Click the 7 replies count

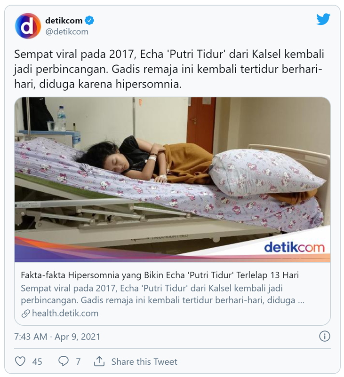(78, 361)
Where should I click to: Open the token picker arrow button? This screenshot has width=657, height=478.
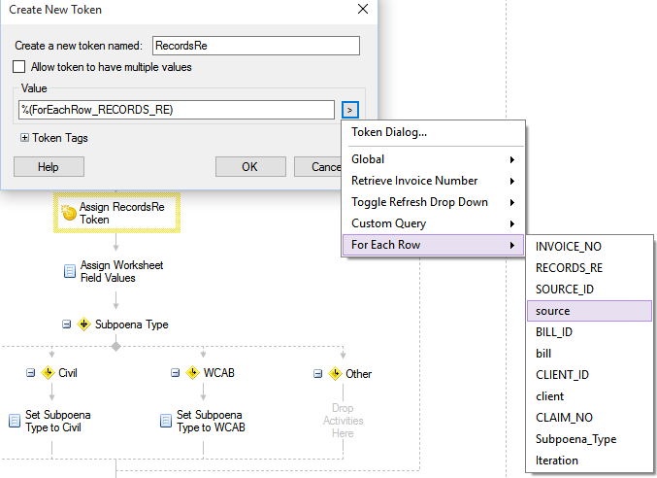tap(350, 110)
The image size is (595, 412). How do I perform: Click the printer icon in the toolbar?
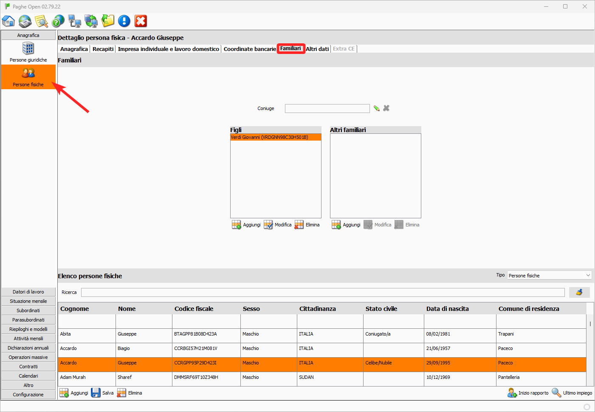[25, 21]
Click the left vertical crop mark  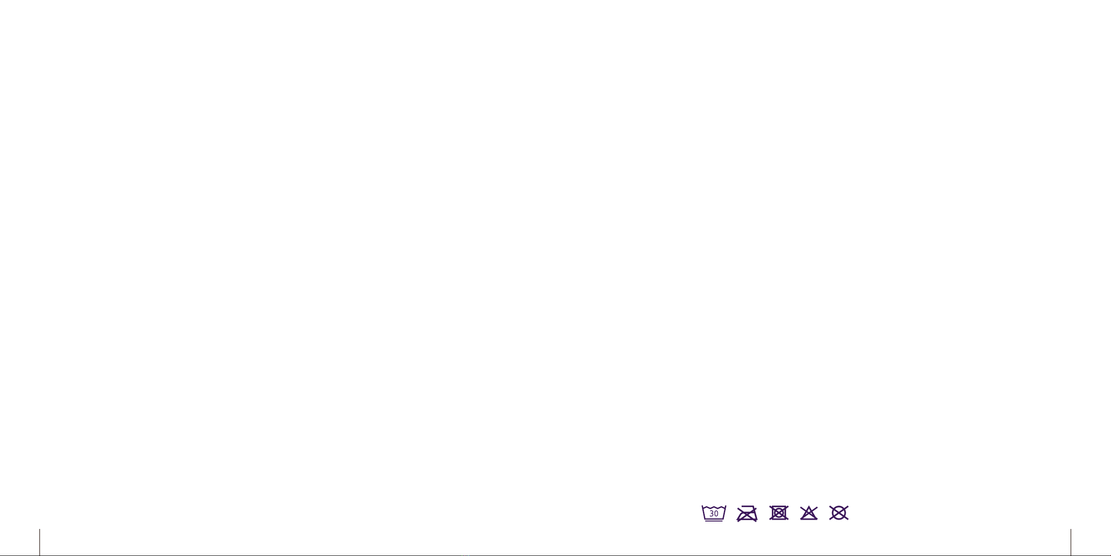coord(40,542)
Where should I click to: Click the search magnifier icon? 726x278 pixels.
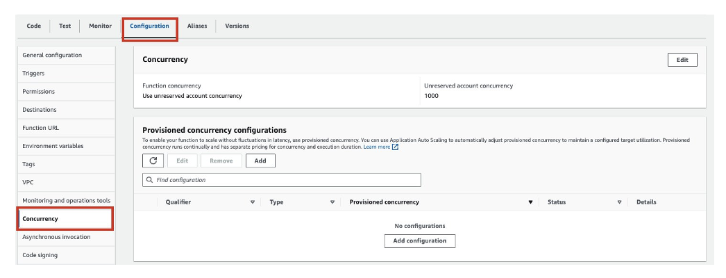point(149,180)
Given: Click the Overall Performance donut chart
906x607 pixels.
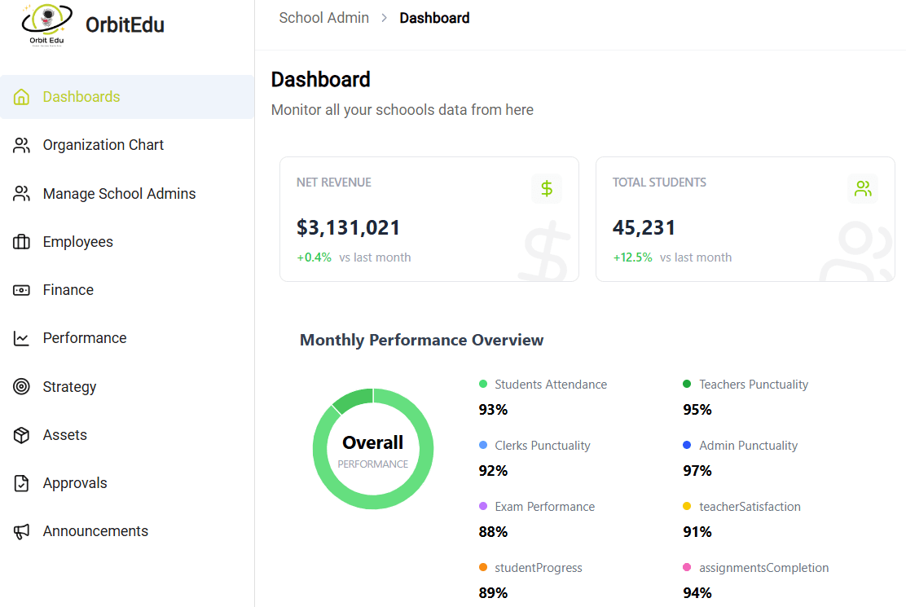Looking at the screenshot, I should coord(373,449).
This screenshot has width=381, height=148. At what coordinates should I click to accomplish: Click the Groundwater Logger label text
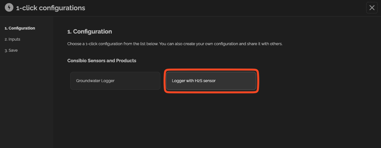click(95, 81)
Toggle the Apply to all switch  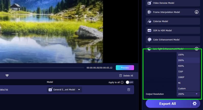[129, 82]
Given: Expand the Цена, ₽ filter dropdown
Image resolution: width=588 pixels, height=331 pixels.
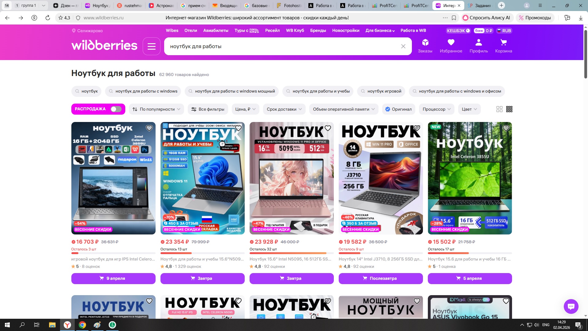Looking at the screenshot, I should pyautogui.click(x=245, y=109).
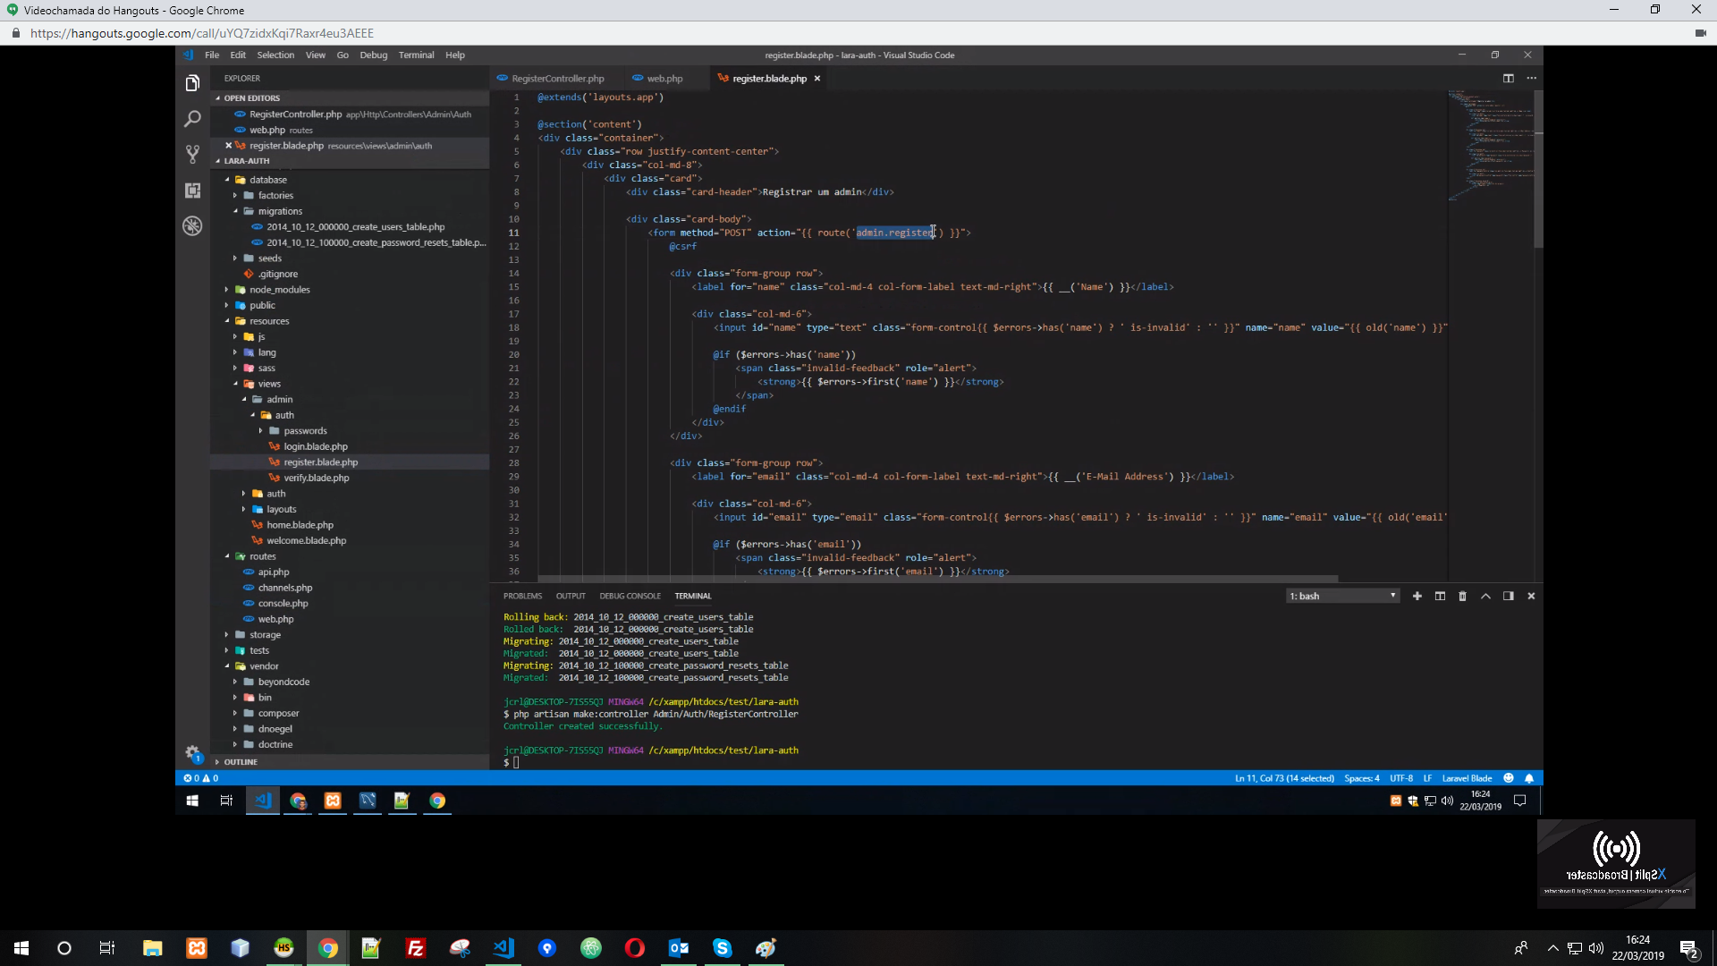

□ □ □ □ □ □ □

> **Work to complete**: Convert the entries into a Markdown table with columns "Row" and "Text", starting with the line containing "Given: Expand the Цена, ₽ filter dropdown" and going on through the end of the entries. Skip blank lines and leave the pictures out.

> **Response**:
| Row | Text |
|---|---|
| 1 | Given: Expand the Цена, ₽ filter dropdown |
| 2 | Image resolution: width=588 pixels, height=331 pixels. |
| 3 | Looking at the screenshot, I should pyautogui.click(x=245, y=109). |